Understanding avian pathogenic Escherichia coli

20-12-2023 | |
Avian Pathogenic E. coli, or simply APEC, is an extra-intestinal subgroup of pathogenic Escherichia coli that can cause disease in susceptible poultry, most commonly leading to clinical colibacillosis.
Avian Pathogenic E. coli, or simply APEC, is an extra-intestinal subgroup of pathogenic Escherichia coli that can cause disease in susceptible poultry, most commonly leading to clinical colibacillosis.

Colibacillosis and associated diseases caused by pathogenic Escherichia coli strains have long burdened the global poultry industry. However, advances in analytical research tools and feed additive technologies provide an opportunity to understand the issue better and incorporate targeted nutritional strategies in a risk management plan.

Avian Pathogenic E. coli, or simply APEC, is an extra-intestinal subgroup of pathogenic Escherichia coli that can cause disease in susceptible poultry, most commonly leading to clinical colibacillosis. Because colibacillosis is generally a secondary disease – and E. coli and APEC are extremely diverse – it has been challenging to identify and differentiate between APEC strains.

For decades, commensal E. coli inhabitants of the poultry gut have been largely differentiated from pathogenic variants like APEC using classical serotyping, specific virulence gene markers and the associated disease pathology. Today, however, these basic concepts are increasingly challenged by advances in molecular research and field observations.

Evolving APEC pathotype

Historically, clinical isolates from diseased birds were often dominated by serogroup O78 or O2, which was reported in textbooks for years. Early in the 21st century, plasmids known as ‘ColV’ and ‘ColBM’ were identified among specific APEC-containing virulence genes. These have been subsequently referred to as the APEC plasmids and are recognised as a differentiating feature of isolates from various serogroups causing colibacillosis.

Advances such as genome sequencing and bioinformatics, coupled with changing etiology, have begun to reveal a more complex disease process and variability among isolates. New serogroups are continually emerging and the presence of an APEC plasmid alone is now considered insufficient to predict virulence, as these plasmids are now commonly found in commensal E. coli from a healthy avian gastrointestinal tract.

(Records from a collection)
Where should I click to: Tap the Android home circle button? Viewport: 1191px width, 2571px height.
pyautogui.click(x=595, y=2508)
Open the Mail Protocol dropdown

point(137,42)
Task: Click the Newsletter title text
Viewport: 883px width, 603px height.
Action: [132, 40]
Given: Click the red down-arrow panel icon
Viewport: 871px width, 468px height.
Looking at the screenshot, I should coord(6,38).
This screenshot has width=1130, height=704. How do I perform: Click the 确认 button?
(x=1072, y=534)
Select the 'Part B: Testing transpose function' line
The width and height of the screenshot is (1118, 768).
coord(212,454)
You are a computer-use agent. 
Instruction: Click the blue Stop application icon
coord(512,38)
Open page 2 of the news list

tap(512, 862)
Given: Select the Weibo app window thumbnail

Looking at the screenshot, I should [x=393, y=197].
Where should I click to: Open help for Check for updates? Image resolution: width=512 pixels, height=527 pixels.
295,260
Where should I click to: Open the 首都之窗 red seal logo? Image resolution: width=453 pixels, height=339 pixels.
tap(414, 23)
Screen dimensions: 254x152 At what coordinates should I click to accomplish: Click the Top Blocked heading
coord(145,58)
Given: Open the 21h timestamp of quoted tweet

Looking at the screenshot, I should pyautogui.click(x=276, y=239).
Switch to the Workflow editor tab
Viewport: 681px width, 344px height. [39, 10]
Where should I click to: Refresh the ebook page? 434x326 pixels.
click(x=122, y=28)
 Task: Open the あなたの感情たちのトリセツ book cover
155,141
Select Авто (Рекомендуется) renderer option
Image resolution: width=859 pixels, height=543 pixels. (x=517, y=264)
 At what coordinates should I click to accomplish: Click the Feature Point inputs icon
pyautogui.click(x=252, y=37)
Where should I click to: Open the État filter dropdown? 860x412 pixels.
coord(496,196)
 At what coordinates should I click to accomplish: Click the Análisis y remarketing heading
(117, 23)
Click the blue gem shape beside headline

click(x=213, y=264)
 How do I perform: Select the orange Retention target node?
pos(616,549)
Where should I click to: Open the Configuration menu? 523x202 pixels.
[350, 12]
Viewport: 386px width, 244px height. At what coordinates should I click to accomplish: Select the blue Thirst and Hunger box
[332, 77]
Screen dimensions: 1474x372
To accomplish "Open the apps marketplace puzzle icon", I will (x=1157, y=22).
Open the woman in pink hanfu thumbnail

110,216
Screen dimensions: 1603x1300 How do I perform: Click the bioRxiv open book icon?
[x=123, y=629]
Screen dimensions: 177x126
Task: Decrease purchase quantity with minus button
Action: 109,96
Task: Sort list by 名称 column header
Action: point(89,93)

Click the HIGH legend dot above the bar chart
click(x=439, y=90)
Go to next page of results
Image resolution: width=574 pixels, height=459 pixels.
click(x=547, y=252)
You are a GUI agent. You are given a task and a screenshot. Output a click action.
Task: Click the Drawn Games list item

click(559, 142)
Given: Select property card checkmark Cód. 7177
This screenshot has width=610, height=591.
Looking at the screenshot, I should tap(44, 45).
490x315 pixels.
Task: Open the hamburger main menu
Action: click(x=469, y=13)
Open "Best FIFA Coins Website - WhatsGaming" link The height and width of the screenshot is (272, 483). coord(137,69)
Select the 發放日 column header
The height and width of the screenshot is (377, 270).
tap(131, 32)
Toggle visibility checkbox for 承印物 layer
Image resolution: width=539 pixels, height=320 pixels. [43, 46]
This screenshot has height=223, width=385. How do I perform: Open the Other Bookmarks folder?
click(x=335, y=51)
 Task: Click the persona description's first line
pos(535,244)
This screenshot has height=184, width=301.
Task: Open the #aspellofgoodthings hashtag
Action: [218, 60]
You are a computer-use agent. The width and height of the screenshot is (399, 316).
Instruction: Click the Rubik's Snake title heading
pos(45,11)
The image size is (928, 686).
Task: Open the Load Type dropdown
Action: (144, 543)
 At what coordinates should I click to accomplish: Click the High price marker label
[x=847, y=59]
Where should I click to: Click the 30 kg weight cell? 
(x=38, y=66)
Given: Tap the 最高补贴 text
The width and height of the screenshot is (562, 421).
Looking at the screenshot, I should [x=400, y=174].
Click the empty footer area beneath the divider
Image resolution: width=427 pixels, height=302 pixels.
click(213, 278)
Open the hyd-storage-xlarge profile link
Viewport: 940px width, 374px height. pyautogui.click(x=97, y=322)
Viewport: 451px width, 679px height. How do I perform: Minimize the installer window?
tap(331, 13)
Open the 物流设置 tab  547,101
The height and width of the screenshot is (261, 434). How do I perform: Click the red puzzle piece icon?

**TASKS TO CARRY OUT:**
**A)** Answer these questions about the article on avian pathogenic E. coli:
(i) What three means have long been used to tell commensal E. coli in the poultry gut apart from pathogenic variants like APEC?
(ii) What names were given to the plasmids identified early in the 21st century?
(iii) Where are these plasmids now commonly found?
**B)** Transcribe the part of the article on avian pathogenic E. coli starting with "Colibacillosis and associated" and going on through "between APEC strains.".
**C)** Write the next part of the article on avian pathogenic E. coli, picking up after its final sentence.

**SOLVED PROBLEMS:**
**A)**
(i) Classical serotyping, specific virulence gene markers and the associated disease pathology.
(ii) 'ColV' and 'ColBM'.
(iii) In commensal E. coli from a healthy avian gastrointestinal tract.

**B)**
Colibacillosis and associated diseases caused by pathogenic Escherichia coli strains have long burdened the global poultry industry. However, advances in analytical research tools and feed additive technologies provide an opportunity to understand the issue better and incorporate targeted nutritional strategies in a risk management plan.

Avian Pathogenic E. coli, or simply APEC, is an extra-intestinal subgroup of pathogenic Escherichia coli that can cause disease in susceptible poultry, most commonly leading to clinical colibacillosis. Because colibacillosis is generally a secondary disease – and E. coli and APEC are extremely diverse – it has been challenging to identify and differentiate between APEC strains.

**C)**
The use of high-resolution genomics has revealed that APEC likely becomes successful through a mix-and-match combination of certain serogroup or sequence type chromosomal backgrounds combined with APEC plasmid variants. Clearly, there are dominant mix-and-match combinations which are responsible for the vast majority of colibacillosis cases in poultry, and there is substantial strain overlap across different bird types raised for poultry production.

Non-specific management of APEC risk

Like most disease-causing microbial agents, intervening in the transmission cycle is essential to preventing exposure. An emphasis on biosecurity and general management practices are the primary defences against APEC intrusion into a flock. APEC may enter a system via multiple routes and, aside from vertical transmission from breeder stock, used litter may be a leading exposure source. However, exposure alone does not indicate a strong probability of an outbreak, as APEC is very likely to be present in most healthy flocks.

While some APEC are capable of eliciting disease alone, APEC risk is highest when a population becomes susceptible as a result of stress from environmental or primary infectious sources, increasingly compromising flock and individual bird resilience. While APEC is transmitted via the faecal-oral route, respiratory transmission also occurs and is the primary route of disease.

Environmental stressors, such as increasing ammonia levels or dust, increase respiratory stress and exacerbate disease susceptibility. Other stress stimuli, such as heat stress, nutrient deficiencies or other disease challenges, also increase susceptibility to APEC, emphasising the focus on biosecurity and good management practices.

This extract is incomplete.